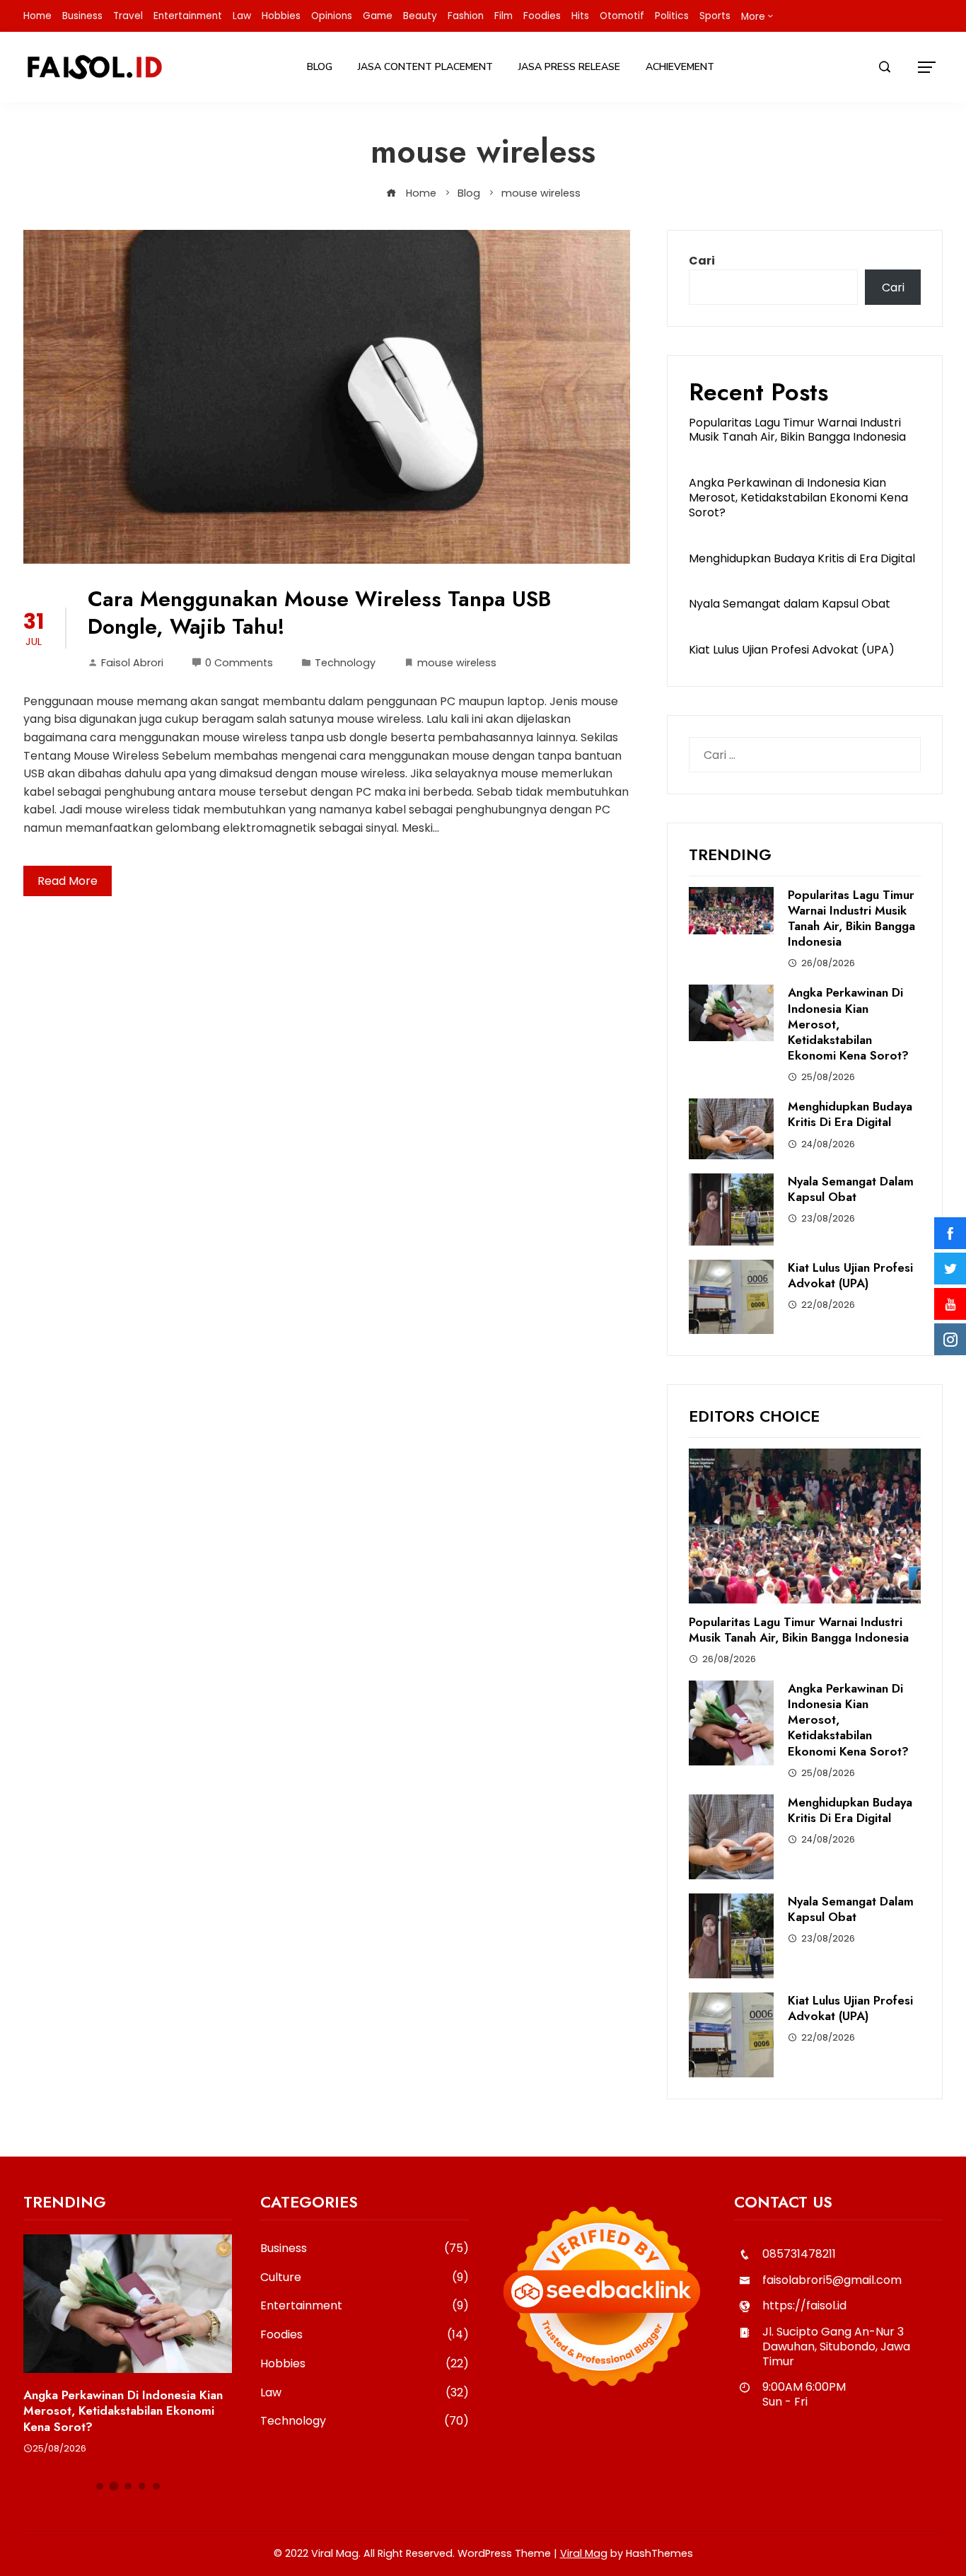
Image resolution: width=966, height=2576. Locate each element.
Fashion (466, 16)
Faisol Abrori (132, 663)
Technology (345, 663)
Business (82, 16)
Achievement (680, 67)
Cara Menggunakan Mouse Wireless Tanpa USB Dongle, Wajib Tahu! (319, 613)
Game (377, 16)
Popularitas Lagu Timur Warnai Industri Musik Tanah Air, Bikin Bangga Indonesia (797, 430)
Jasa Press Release (569, 67)
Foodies (542, 16)
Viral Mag (583, 2553)
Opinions (331, 16)
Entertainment (187, 16)
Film (503, 16)
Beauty (420, 16)
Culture (364, 2277)
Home (37, 16)
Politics (672, 16)
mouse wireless (456, 663)
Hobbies (281, 16)
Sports (715, 16)
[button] (99, 2486)
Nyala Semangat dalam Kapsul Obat (789, 604)
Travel (128, 16)
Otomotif (622, 16)
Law (242, 16)
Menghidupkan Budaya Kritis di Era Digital (802, 558)
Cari (702, 261)
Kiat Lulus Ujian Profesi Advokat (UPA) (792, 650)
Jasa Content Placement (425, 67)
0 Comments (239, 663)
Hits (580, 16)
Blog (319, 67)
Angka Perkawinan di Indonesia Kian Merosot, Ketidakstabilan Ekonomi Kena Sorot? (798, 498)
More (753, 16)
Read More (67, 881)
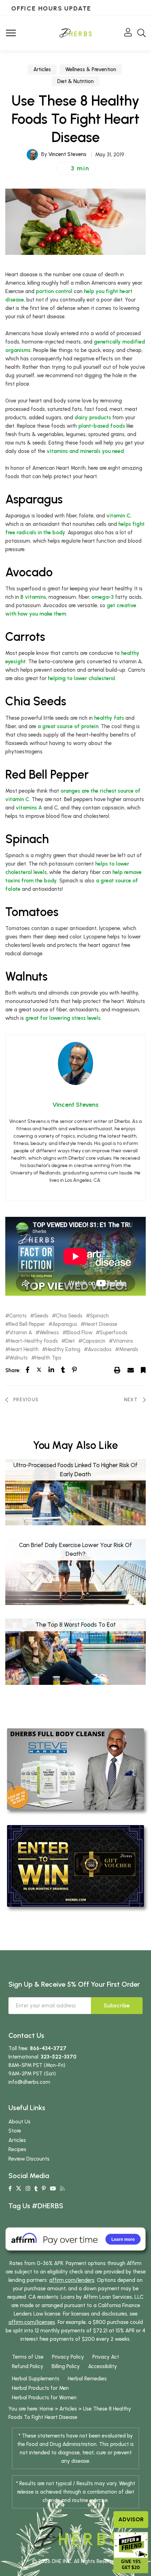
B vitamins (33, 597)
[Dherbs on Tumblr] (36, 2188)
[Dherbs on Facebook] (10, 2188)
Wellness (49, 1333)
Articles (42, 69)
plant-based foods (101, 426)
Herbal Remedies (87, 2378)
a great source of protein (68, 726)
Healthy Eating (63, 1350)
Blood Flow (79, 1333)
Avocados (100, 1350)
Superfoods (113, 1333)
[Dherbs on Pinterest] (44, 2188)
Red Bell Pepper (27, 1324)
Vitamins (123, 1341)
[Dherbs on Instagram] (28, 2188)
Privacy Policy (68, 2357)
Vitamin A (20, 1333)
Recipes (17, 2149)
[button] (76, 168)
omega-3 (102, 597)
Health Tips (48, 1358)
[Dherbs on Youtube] (53, 2188)
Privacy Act (105, 2357)
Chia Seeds (69, 1316)
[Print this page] (117, 1370)
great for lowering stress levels (62, 1018)
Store (14, 2131)
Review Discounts (29, 2159)
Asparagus (64, 1324)
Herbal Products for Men (40, 2388)
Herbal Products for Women (44, 2397)
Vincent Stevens (67, 154)
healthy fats (109, 718)
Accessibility (102, 2366)
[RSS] (62, 2188)
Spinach (99, 1316)
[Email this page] (130, 1370)
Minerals (128, 1350)
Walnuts (18, 1358)
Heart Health (24, 1350)
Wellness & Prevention (90, 69)
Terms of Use (28, 2357)
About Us (19, 2122)
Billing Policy (66, 2366)
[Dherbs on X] (18, 2188)
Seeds (41, 1316)
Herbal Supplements (35, 2378)
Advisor (131, 2519)
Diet (70, 1341)
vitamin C (118, 516)
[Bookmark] (143, 1370)
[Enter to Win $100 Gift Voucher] (75, 1865)
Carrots (18, 1316)
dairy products (92, 417)
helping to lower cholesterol (81, 678)
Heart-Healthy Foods (33, 1341)
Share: (12, 1370)
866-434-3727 (48, 2048)
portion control (54, 291)
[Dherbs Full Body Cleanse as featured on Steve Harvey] (75, 1768)
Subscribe (117, 2005)
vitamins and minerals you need (85, 451)
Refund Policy (27, 2366)
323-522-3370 (59, 2057)
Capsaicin (93, 1341)
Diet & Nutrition (75, 81)
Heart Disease (101, 1324)
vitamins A (29, 808)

━━━━━━━━━━━━━━━━━━━━━━━━━━━━━━

■ **Exercise description**
Only the lines from where the data begins to the line with "[Dherbs on X] (18, 2188)", both of them included, should be reproduced word for word; no pictures.

■ **Result**
Image resolution: width=966, height=2576. Locate each element.
Fashion (466, 16)
Faisol Abrori (132, 663)
Technology (345, 663)
Business (82, 16)
Achievement (680, 67)
Cara Menggunakan Mouse Wireless Tanpa USB Dongle, Wajib Tahu! (319, 613)
Game (377, 16)
Popularitas Lagu Timur Warnai Industri Musik Tanah Air, Bikin Bangga Indonesia (797, 430)
Jasa Press Release (569, 67)
Foodies (542, 16)
Viral Mag (583, 2553)
Opinions (331, 16)
Entertainment (187, 16)
Film (503, 16)
Beauty (420, 16)
Culture (364, 2277)
Home (37, 16)
Politics (672, 16)
mouse wireless (456, 663)
Hobbies (281, 16)
Sports (715, 16)
[button] (99, 2486)
Nyala Semangat dalam Kapsul Obat (789, 604)
Travel (128, 16)
Otomotif (622, 16)
Law (242, 16)
Menghidupkan Budaya Kritis di Era Digital (802, 558)
Cari (702, 261)
Kiat Lulus Ujian Profesi Advokat (UPA) (792, 650)
Jasa Content Placement (425, 67)
0 Comments (239, 663)
Hits (580, 16)
Blog (319, 67)
Angka Perkawinan di Indonesia Kian Merosot, Ketidakstabilan Ekonomi Kena Sorot? (798, 498)
More (753, 16)
Read More (67, 881)
B vitamins (33, 597)
[Dherbs on Tumblr] (36, 2188)
[Dherbs on Facebook] (10, 2188)
Wellness (49, 1333)
Articles (42, 69)
plant-based foods (101, 426)
Herbal Remedies (87, 2378)
a great source of protein (68, 726)
Healthy Eating (63, 1350)
Blood Flow (79, 1333)
Avocados (100, 1350)
Superfoods (113, 1333)
[Dherbs on Pinterest] (44, 2188)
Red Bell Pepper (27, 1324)
Vitamins (123, 1341)
[Dherbs on Instagram] (28, 2188)
Privacy Policy (68, 2357)
Vitamin A (20, 1333)
Recipes (17, 2149)
[button] (76, 168)
omega-3 (102, 597)
Health Tips (48, 1358)
[Dherbs on Youtube] (53, 2188)
Privacy Act (105, 2357)
Chia Seeds (69, 1316)
[Print this page] (117, 1370)
great for lowering stress levels (62, 1018)
Store (14, 2131)
Review Discounts (29, 2159)
Asparagus (64, 1324)
Herbal Products for Men (40, 2388)
Herbal Products for Women (44, 2397)
Vincent Stevens (67, 154)
healthy fats (109, 718)
Accessibility (102, 2366)
[RSS] (62, 2188)
Spinach (99, 1316)
[Email this page] (130, 1370)
Minerals (128, 1350)
Walnuts (18, 1358)
Heart Health (24, 1350)
Wellness & Prevention (90, 69)
Terms of Use (28, 2357)
About Us (19, 2122)
Billing Policy (66, 2366)
[Dherbs on X] (18, 2188)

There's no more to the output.